What the exercise asks:
No pictures belong in the copy. Reproduce exactly the lines beginning at the line containing "873x290 pixels. How" and continuing to the end of the entries below.

━━━ Task input

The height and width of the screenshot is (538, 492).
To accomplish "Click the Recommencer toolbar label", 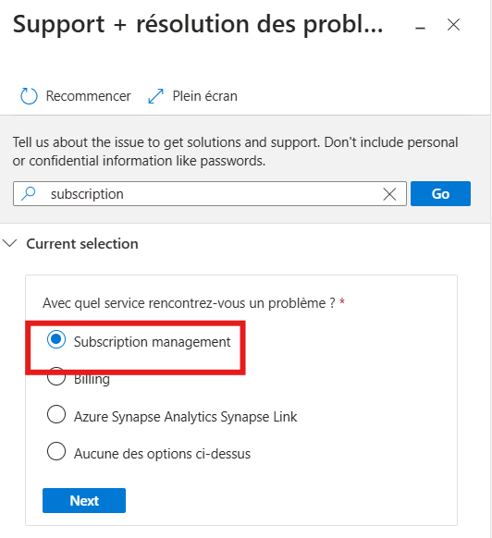I will [x=88, y=96].
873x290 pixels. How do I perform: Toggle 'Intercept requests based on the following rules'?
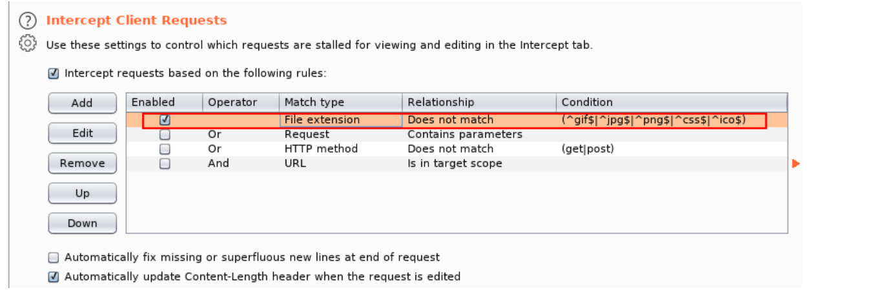(54, 74)
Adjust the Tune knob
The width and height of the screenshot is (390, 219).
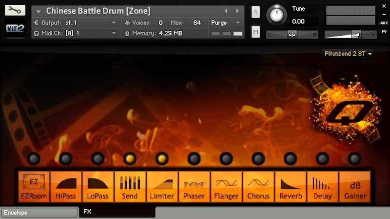277,14
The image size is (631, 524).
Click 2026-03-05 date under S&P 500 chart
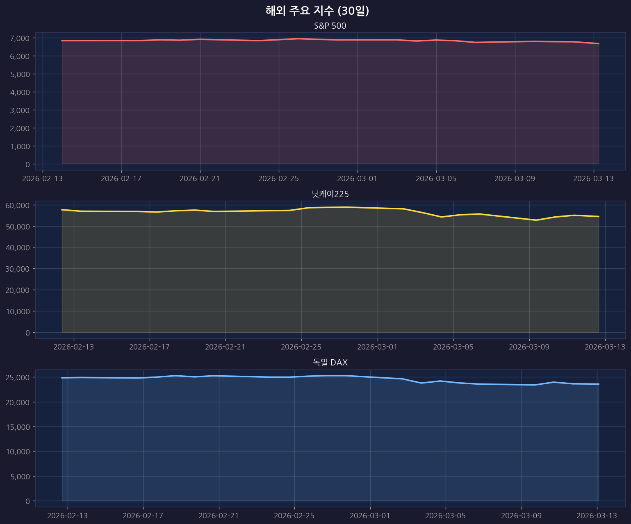(x=436, y=178)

━━━━━━

Task result:
873x290 pixels. How do I perform: Toggle 'Intercept requests based on the following rules'?
(54, 74)
Adjust the Tune knob
The width and height of the screenshot is (390, 219).
277,14
The image size is (631, 524).
Click 2026-03-05 date under S&P 500 chart
(x=436, y=178)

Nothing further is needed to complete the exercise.